My Australian visit supplied me with three of these cameo encounters. The first was on my way to Melbourne Airport with a female taxi driver. (I noted that there were as many female as male taxi drivers on my first visit to Australia; it’s clearly a strong tradition which still flourishes.) This woman was Latino (which I could see for myself) and fifty years old (which she told me – she didn’t look it).  She was a single parent supporting herself and two children as a cabbie while she studied for a PhD.  The subject? Aeronautical Engineering, in which she already had a first degree and a Masters. Her reason for wanting a PhD?  “It’s a man’s world and women need to show they are better than men – especially women like me.”  (I think she was referring to her ethnicity.)  She struck me as being very brave and determined.

The day-time flight from Melbourne to Hong Kong was civilised (unlike the night-time flight from Hong Kong to Heathrow, which lasted fourteen hours and was brutal!).  I was sitting next to an Australian woman who, after a while, asked me what part of England I came from and I told her – Yorkshire.  She told me that she was flying to Barcelona for a holiday with an old flame who was a Yorkshireman (from Richmond). Her husband, who was Greek, had cheated on her with a Filipino woman – who was only twenty-one – and she’d divorced him. He wanted her back now, but she felt she couldn’t trust him, though she still helped him to run his business.  She was travelling to Barcelona to meet the old flame with her ex-husband’s blessing – he’d even given her extra money for the trip.  I wanted to tell her that she shouldn’t pin all her hopes on the Yorkshireman, but the opportunity didn’t seem to arise and in any case I didn’t know how she’d take it.

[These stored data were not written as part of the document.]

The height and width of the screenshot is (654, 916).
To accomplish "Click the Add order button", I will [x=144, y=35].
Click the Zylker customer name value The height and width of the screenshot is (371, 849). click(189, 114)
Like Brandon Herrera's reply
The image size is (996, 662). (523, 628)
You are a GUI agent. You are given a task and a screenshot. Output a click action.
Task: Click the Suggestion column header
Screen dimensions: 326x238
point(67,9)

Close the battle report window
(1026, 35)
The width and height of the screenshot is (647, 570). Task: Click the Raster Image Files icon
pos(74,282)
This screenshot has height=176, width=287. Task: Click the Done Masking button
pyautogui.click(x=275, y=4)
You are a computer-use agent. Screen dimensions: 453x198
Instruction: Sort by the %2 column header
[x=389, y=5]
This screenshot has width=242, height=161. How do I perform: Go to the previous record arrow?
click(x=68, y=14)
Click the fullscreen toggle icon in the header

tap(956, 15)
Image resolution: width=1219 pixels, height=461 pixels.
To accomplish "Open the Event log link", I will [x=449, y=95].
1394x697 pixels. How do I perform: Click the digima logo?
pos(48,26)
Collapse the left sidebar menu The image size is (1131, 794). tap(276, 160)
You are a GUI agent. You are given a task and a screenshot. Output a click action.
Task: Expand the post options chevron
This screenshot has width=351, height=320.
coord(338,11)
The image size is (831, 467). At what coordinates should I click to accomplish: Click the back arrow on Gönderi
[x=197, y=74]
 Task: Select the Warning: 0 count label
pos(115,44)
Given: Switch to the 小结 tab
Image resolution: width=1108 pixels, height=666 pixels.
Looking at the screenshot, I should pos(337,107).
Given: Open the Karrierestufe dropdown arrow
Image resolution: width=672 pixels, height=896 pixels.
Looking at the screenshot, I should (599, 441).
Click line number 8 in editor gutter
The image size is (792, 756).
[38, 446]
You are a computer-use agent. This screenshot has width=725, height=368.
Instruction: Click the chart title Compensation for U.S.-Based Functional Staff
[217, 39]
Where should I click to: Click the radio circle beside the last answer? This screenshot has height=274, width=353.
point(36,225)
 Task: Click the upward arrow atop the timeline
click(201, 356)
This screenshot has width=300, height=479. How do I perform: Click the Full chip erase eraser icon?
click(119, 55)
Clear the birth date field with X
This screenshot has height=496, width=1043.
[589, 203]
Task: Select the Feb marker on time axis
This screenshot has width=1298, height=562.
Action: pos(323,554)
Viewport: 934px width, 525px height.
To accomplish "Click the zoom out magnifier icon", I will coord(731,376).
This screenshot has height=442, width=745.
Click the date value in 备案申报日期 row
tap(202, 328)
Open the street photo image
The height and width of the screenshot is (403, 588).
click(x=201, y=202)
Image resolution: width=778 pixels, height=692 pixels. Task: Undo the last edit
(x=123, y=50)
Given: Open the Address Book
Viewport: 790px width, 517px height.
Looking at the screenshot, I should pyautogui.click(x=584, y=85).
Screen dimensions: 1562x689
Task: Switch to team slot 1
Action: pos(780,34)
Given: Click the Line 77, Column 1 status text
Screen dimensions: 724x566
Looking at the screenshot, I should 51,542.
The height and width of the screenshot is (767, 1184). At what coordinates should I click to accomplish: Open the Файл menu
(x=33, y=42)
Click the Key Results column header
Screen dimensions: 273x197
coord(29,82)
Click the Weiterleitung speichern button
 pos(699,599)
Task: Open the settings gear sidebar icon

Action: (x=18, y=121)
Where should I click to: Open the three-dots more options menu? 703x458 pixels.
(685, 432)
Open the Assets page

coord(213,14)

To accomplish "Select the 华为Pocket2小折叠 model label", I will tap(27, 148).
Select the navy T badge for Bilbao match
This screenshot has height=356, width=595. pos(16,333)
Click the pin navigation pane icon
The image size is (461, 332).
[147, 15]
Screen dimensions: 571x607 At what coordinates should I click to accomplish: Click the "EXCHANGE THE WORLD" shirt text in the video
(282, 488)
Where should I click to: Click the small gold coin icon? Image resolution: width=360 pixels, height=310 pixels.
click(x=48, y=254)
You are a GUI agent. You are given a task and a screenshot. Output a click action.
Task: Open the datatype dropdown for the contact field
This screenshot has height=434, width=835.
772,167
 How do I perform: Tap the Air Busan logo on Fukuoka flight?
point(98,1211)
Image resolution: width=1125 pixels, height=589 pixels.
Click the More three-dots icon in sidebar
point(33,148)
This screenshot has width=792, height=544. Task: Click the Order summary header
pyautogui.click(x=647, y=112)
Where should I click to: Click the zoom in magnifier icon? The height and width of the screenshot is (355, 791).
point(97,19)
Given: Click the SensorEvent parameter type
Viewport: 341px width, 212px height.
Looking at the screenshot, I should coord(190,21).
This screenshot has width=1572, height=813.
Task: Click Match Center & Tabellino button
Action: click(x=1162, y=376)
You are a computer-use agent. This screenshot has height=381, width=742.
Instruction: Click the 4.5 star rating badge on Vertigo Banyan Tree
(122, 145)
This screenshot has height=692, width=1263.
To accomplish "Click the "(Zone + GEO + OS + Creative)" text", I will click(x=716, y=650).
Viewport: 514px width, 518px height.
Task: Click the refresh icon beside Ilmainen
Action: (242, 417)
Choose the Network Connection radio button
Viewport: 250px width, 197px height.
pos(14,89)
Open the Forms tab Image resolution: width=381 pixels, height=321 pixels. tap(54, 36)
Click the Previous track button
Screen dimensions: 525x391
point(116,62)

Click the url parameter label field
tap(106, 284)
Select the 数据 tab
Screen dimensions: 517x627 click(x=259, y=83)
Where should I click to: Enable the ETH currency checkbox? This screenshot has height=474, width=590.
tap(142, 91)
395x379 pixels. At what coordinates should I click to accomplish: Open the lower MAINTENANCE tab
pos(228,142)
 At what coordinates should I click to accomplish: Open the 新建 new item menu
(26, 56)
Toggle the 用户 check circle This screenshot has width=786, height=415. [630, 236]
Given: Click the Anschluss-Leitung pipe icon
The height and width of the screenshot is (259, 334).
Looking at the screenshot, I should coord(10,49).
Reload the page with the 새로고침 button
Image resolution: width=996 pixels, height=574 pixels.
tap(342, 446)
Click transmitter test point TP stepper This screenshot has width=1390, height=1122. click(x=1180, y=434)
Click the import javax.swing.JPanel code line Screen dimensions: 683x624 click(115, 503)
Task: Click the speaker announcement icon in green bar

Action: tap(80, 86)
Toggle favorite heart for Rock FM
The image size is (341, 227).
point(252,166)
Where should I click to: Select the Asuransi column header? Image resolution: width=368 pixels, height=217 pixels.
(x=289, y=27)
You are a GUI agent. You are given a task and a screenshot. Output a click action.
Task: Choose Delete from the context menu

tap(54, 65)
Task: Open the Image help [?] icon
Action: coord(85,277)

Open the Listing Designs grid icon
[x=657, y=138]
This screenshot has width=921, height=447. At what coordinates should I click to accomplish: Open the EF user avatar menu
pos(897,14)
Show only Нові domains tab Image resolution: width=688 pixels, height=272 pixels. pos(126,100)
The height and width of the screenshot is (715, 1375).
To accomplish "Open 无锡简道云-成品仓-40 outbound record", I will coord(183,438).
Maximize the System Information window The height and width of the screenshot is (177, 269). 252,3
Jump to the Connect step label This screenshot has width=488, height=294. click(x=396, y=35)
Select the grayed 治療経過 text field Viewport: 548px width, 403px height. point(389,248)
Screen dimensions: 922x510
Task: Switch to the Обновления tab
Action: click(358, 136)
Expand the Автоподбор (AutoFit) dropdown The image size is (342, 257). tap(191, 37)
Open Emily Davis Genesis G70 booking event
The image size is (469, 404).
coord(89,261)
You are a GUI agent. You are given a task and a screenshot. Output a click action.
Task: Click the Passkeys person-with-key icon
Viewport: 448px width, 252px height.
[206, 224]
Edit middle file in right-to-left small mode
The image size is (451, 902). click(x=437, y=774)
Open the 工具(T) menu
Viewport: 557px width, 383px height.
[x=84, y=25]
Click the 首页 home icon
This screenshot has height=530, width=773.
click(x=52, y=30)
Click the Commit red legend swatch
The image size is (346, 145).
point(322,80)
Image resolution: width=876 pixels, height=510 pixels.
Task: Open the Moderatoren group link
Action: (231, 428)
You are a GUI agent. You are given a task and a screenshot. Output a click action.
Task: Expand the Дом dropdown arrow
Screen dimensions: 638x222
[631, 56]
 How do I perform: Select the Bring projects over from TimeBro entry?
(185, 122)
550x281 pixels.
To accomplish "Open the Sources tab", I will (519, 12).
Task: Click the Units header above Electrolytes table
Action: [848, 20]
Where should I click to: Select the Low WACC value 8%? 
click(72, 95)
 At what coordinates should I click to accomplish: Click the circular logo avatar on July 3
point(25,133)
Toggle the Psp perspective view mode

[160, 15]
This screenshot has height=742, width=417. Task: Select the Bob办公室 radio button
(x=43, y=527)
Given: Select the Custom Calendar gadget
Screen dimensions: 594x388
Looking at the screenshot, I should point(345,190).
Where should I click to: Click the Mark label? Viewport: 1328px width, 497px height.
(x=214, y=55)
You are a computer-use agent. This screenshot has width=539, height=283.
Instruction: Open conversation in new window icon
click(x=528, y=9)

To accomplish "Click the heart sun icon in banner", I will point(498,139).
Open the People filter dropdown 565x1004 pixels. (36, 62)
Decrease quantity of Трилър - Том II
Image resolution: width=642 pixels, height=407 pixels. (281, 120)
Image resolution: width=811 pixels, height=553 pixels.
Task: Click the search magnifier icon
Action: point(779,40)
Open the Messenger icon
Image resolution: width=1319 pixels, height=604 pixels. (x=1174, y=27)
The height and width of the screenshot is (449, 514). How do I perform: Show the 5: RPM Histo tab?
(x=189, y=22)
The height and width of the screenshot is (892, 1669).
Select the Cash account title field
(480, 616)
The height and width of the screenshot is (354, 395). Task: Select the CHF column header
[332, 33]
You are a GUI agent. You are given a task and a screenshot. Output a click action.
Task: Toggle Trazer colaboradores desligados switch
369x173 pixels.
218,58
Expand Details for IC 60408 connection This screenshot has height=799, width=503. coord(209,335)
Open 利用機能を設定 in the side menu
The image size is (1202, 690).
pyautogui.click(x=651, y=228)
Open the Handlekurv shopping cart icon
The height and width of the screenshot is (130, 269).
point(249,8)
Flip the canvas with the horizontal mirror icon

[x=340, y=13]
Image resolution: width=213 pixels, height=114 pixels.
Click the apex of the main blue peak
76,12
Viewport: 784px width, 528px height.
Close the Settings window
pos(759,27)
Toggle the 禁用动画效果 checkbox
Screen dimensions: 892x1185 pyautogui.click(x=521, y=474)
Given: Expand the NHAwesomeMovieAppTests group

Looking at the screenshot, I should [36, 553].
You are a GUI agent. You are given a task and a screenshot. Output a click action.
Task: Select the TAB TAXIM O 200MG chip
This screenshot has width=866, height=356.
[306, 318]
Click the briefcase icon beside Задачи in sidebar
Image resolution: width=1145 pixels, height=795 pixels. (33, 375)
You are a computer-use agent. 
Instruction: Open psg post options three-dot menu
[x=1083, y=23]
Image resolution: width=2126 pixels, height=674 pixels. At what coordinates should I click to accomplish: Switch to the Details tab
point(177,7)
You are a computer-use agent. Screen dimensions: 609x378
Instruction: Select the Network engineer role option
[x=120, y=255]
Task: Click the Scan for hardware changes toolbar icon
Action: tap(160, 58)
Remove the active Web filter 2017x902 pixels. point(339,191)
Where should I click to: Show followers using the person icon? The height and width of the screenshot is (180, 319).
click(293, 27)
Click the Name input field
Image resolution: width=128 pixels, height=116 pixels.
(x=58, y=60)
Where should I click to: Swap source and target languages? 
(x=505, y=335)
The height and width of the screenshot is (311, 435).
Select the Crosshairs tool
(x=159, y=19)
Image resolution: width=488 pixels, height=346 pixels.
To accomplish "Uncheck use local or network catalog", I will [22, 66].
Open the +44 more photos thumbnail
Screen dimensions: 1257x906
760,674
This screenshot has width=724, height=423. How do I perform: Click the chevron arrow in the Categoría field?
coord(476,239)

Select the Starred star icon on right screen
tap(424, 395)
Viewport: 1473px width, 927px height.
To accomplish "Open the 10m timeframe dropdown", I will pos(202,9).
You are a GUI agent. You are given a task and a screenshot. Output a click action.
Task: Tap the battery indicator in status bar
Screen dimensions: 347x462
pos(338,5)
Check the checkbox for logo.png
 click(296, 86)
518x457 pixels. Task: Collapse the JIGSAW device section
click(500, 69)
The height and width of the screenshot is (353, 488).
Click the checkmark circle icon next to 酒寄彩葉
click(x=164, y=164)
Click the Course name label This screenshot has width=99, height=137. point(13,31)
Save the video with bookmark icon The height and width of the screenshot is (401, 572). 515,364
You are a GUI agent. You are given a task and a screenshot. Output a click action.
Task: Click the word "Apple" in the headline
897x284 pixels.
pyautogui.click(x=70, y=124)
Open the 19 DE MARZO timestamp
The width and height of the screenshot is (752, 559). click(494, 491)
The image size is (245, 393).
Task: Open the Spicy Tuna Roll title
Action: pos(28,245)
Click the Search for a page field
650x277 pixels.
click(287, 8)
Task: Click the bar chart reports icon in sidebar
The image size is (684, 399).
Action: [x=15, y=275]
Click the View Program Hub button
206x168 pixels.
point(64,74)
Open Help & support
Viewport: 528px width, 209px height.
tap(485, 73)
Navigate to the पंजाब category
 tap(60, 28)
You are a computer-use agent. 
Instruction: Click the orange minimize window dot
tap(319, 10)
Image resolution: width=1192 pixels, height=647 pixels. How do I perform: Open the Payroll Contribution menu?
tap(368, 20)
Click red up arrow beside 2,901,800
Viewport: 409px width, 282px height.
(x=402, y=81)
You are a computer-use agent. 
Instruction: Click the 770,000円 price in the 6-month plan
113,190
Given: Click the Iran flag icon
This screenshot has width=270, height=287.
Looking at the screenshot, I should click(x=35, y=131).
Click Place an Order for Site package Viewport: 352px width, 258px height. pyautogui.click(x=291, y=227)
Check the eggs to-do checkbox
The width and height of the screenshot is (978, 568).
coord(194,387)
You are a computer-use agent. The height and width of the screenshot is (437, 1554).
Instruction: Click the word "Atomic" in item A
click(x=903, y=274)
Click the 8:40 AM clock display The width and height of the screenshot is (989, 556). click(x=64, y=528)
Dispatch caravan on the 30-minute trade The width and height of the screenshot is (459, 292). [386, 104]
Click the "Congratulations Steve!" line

And then I was sitting in Hong Kong Airport, having got through security and found the right gate for the flight to Heathrow, enduring the interminable wait for the tardy flight crew to turn up. It was the middle of the night. The man sitting next to me offered to look after my luggage while I went in search of coffee and we had a short conversation when I returned. He said he came from Southampton and that he was a ship’s captain. He travels the world dredging the sea bed for damaged fibre optic cables and brings them up to the surface so they can be repaired. Apparently, they are then just tossed back into the sea – siting them is not an exact science. He said that he’d been doing this for more than twenty years and, although he regretted having missed so much of his children’s childhood, he couldn’t imagine doing anything else now.

Ships in the night, as I said, but providing memories as indelible as the photographs or my fortuitous encounter with a wallaby.

Sandridge bridge

The Sandridge former railway bridge, now pedestrianised, and wharves.